TRY IT — From the entries that follow, reproduce exactly and only the lines from the line with "互联网举报中心 (203, 2469)" to the line with "考办联系 (99, 1697)", endpoints included.

EXTRACTED ENTRIES —
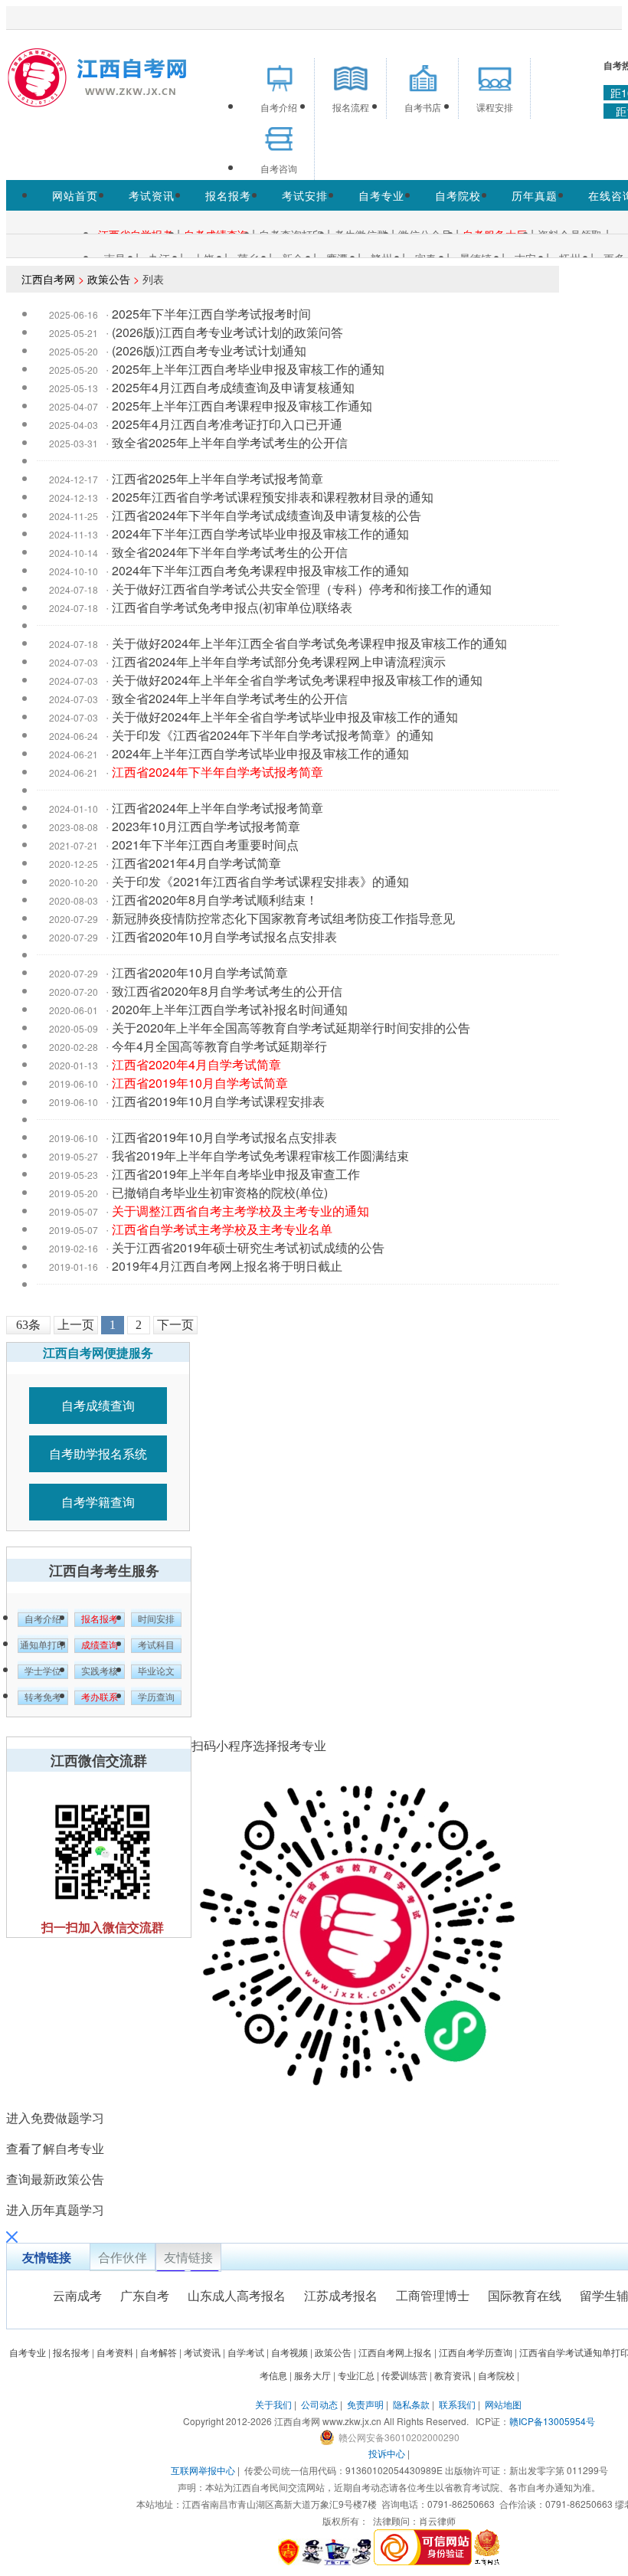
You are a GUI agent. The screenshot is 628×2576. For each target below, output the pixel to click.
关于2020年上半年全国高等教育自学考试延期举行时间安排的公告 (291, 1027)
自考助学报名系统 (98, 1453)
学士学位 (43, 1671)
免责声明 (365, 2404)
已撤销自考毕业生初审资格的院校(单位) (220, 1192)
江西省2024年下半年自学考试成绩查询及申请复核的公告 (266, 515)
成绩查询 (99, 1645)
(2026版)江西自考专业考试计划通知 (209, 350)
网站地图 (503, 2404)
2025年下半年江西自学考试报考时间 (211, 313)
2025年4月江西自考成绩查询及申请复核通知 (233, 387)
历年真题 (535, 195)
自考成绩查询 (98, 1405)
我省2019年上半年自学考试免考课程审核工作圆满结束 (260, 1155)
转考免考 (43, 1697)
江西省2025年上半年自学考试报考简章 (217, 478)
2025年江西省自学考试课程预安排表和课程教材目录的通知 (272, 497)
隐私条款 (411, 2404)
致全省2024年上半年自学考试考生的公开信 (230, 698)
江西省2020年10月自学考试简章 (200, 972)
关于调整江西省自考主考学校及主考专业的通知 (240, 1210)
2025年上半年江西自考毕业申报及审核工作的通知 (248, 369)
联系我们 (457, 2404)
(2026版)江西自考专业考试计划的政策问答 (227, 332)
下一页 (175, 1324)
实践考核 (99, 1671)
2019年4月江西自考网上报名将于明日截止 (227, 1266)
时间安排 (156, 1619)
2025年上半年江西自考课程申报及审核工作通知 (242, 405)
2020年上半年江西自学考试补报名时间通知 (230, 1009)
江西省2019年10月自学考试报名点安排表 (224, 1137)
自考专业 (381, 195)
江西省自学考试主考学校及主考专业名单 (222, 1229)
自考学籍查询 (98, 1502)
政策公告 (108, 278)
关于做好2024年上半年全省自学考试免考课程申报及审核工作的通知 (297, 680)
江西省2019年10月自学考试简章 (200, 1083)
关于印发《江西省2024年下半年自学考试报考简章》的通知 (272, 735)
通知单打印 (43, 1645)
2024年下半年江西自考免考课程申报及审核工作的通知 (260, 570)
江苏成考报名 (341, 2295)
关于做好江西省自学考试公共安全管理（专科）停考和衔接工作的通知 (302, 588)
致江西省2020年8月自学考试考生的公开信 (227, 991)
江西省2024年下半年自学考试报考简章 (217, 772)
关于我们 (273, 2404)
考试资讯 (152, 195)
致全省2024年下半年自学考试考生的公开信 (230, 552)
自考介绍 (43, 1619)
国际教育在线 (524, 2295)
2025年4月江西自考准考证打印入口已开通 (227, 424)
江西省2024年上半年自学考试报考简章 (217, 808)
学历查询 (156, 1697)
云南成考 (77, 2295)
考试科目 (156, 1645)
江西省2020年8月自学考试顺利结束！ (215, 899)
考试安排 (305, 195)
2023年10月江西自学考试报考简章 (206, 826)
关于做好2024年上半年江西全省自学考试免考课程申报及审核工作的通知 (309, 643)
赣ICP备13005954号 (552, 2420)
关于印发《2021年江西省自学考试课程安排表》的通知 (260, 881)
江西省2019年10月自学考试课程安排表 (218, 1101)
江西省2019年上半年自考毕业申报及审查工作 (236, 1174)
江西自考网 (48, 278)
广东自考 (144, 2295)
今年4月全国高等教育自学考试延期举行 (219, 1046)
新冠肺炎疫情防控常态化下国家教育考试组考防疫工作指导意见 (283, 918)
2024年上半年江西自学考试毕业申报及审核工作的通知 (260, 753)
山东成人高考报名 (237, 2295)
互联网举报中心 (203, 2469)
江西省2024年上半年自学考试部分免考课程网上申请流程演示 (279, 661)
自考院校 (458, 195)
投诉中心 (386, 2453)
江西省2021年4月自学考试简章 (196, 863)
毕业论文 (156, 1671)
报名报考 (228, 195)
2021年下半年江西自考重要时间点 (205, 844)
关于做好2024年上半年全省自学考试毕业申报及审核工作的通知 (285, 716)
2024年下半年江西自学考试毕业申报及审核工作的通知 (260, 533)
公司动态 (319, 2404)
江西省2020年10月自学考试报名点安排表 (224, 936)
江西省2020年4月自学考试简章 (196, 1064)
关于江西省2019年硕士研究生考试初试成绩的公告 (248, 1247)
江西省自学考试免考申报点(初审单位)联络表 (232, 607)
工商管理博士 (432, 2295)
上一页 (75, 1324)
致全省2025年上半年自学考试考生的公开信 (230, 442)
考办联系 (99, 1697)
---
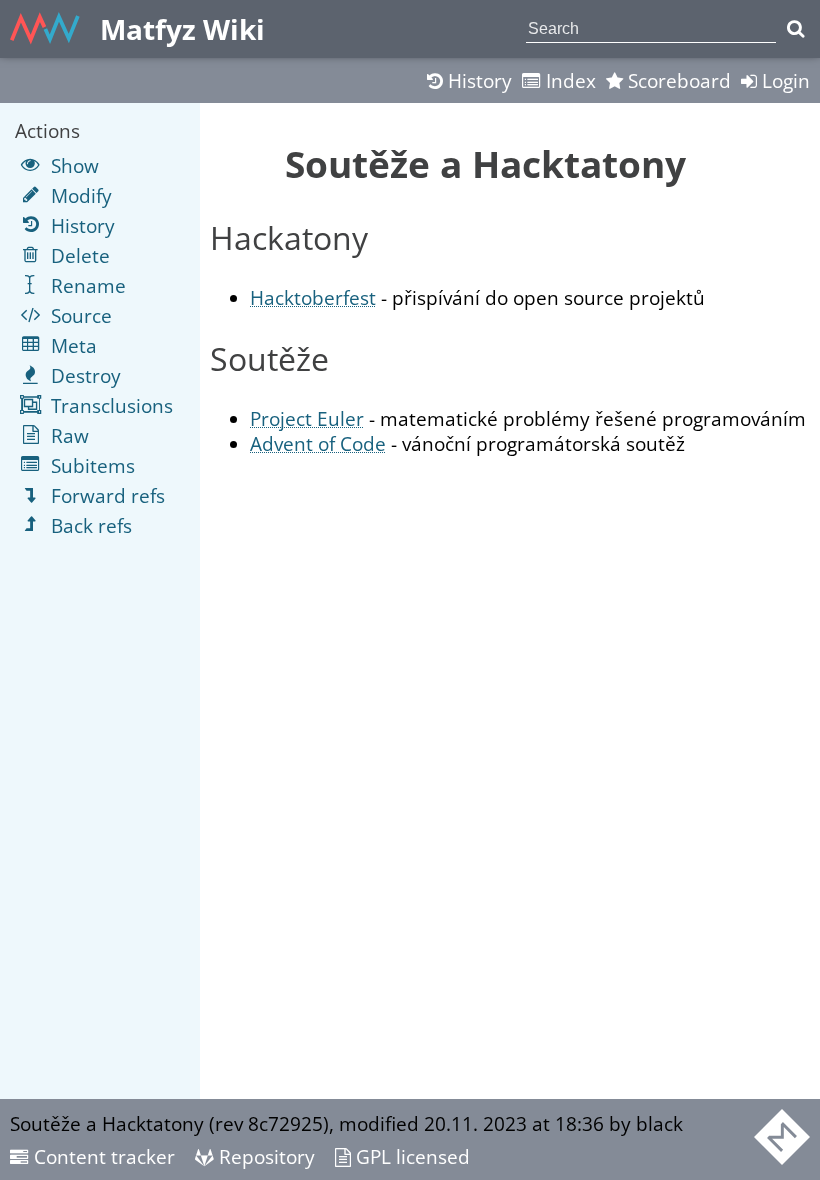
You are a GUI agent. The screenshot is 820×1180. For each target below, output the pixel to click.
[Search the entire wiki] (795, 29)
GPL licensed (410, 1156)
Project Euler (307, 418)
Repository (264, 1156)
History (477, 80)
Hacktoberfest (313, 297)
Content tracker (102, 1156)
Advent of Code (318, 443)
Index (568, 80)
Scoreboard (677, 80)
* * *
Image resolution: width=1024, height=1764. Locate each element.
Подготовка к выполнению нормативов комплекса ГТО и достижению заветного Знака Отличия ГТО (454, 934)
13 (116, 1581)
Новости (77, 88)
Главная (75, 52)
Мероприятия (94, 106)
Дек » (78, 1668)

WRITTEN RESPONSE —
互联网举报中心 (203, 2469)
江西省2024年上半年自学考试部分免考课程网上申请流程演示 (279, 661)
自考院校 (458, 195)
投诉中心 (386, 2453)
江西省2021年4月自学考试简章 (196, 863)
毕业论文 (156, 1671)
报名报考 (228, 195)
2021年下半年江西自考重要时间点 (205, 844)
关于做好2024年上半年全省自学考试毕业申报及审核工作的通知 (285, 716)
2024年下半年江西自学考试毕业申报及审核工作的通知 (260, 533)
公司动态 (319, 2404)
江西省2020年10月自学考试报名点安排表 (224, 936)
江西省2020年4月自学考试简章 (196, 1064)
关于江西省2019年硕士研究生考试初试成绩的公告 (248, 1247)
江西省自学考试免考申报点(初审单位)联络表 (232, 607)
工商管理博士 (432, 2295)
上一页 (75, 1324)
致全省2025年上半年自学考试考生的公开信 (230, 442)
考办联系 (99, 1697)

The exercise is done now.